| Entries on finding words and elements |

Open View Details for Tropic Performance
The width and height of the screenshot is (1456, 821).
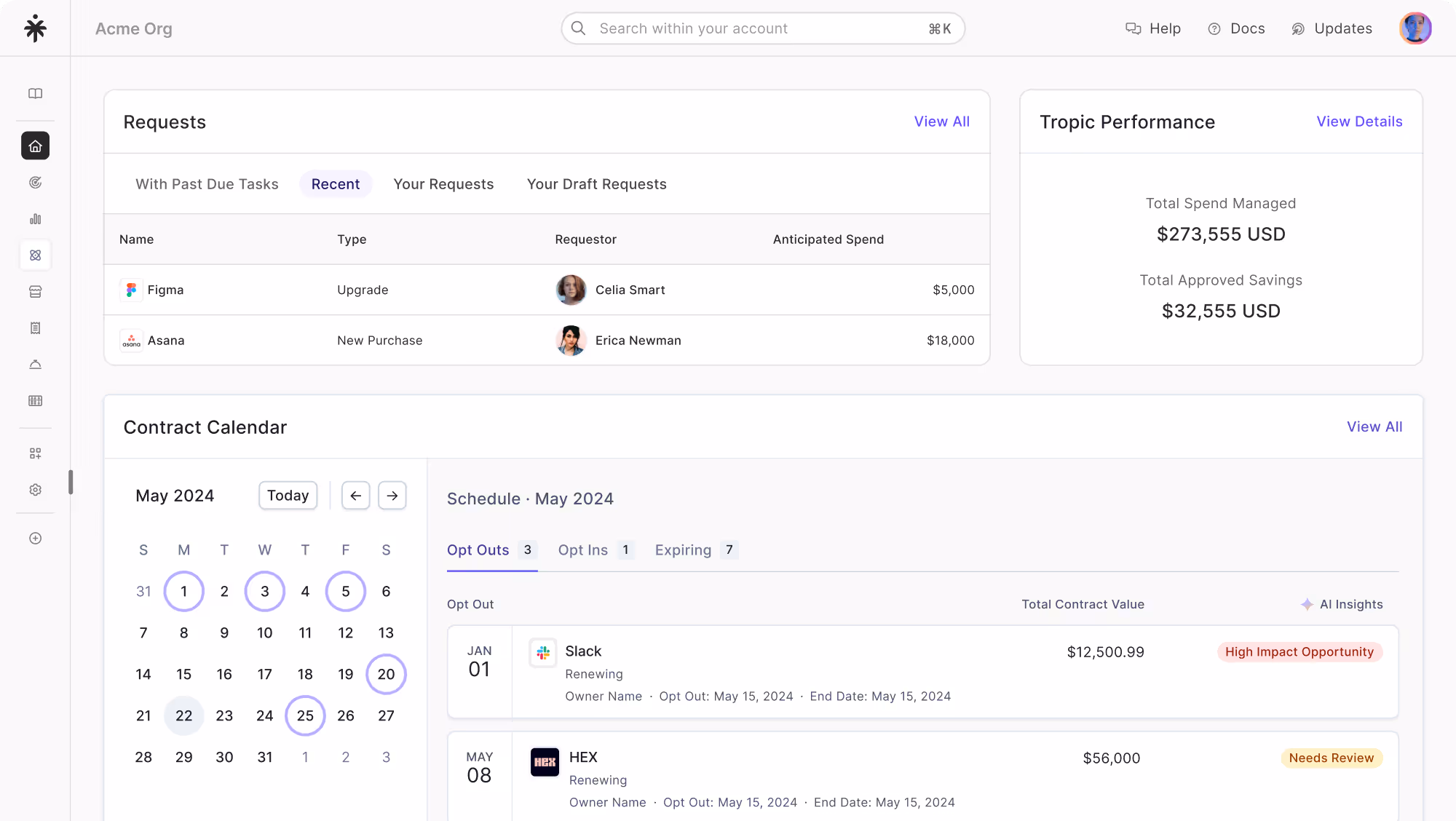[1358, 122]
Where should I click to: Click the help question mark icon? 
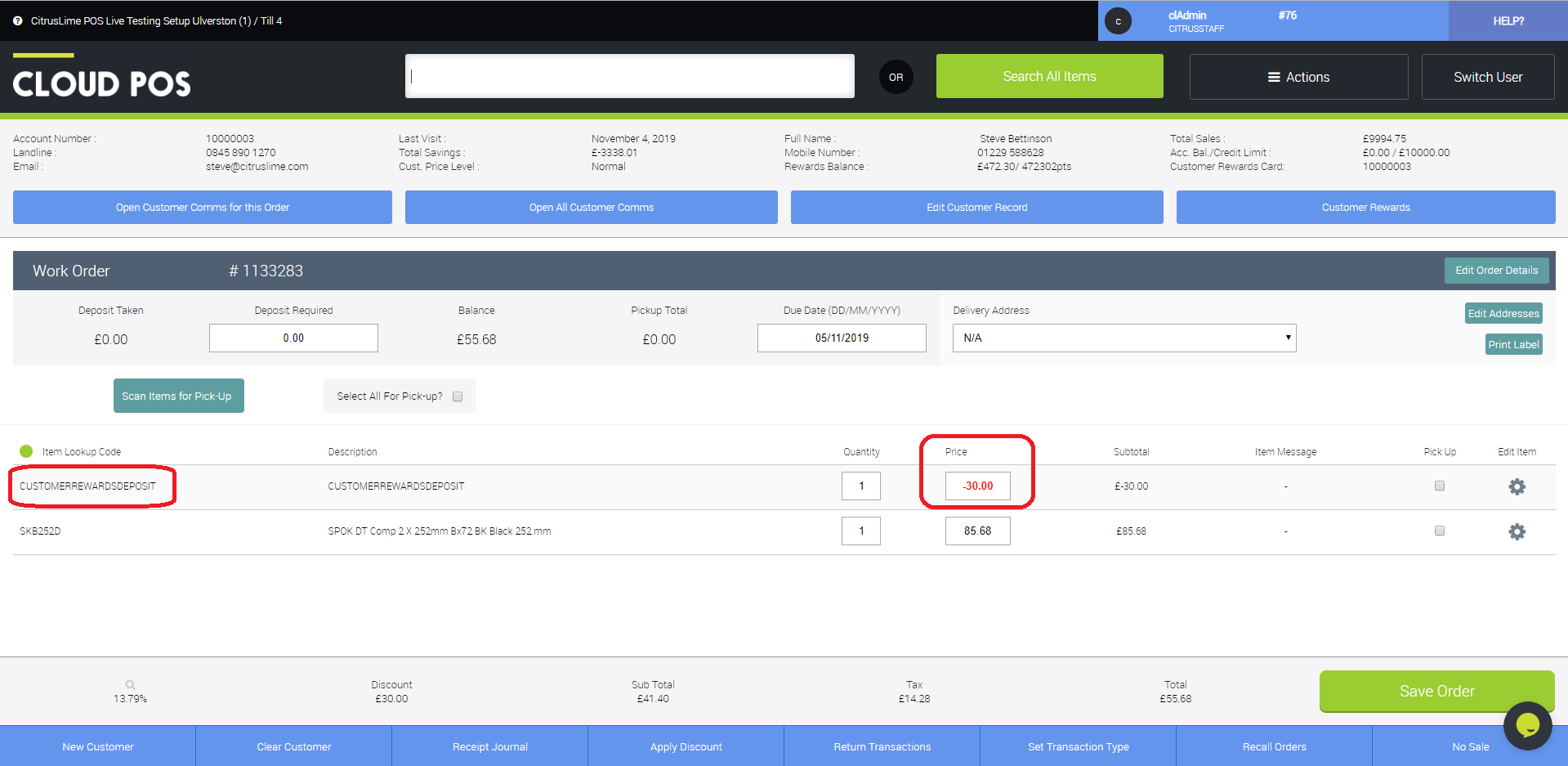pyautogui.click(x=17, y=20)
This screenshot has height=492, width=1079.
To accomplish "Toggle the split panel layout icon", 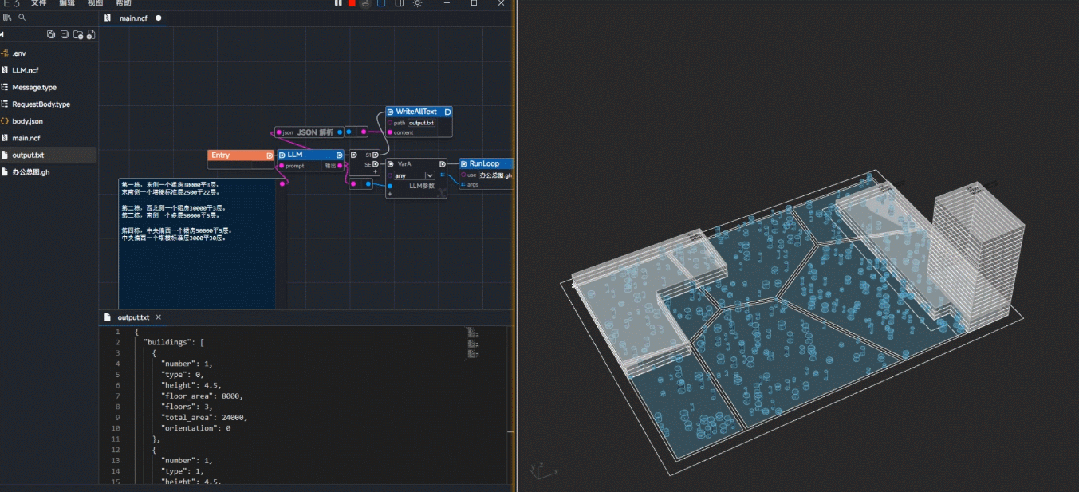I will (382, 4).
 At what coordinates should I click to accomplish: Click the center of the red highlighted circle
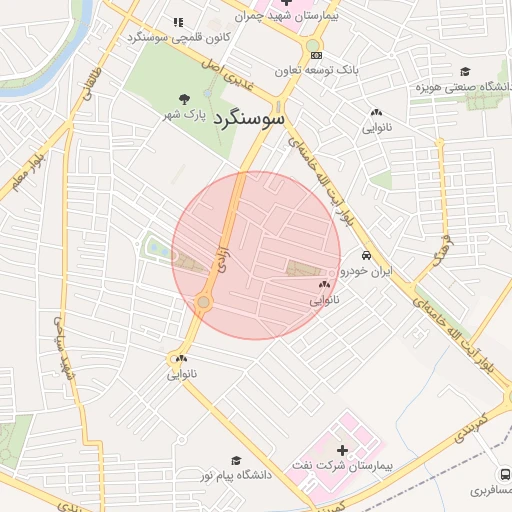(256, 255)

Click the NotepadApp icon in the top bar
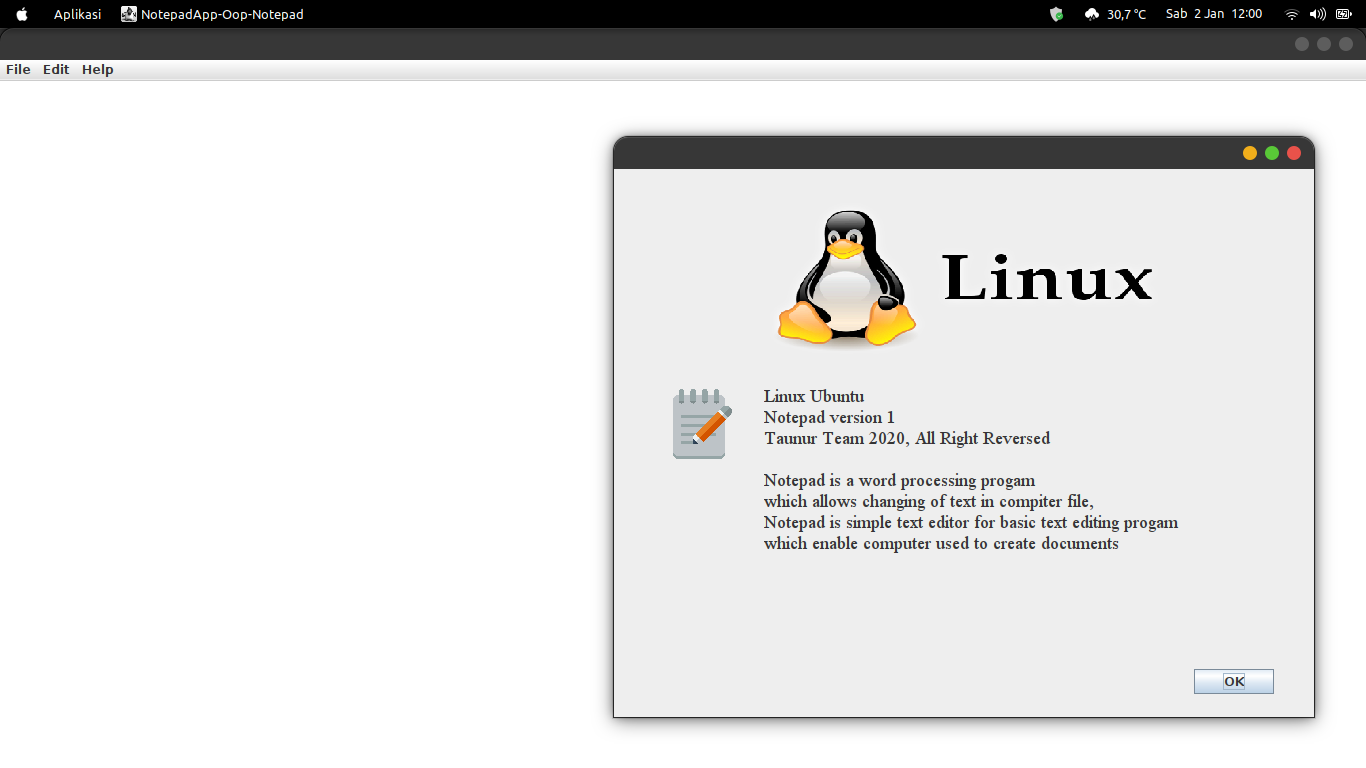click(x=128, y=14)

| Work to complete |
Copy the listing word for word from the line containing "At what coordinates" through the end of the listing, omitting the pictures from your answer.

| Finished task |
 At what coordinates should I click to accomplish: Click the center of the red highlighted circle
(256, 255)

Click the NotepadApp icon in the top bar
click(x=128, y=14)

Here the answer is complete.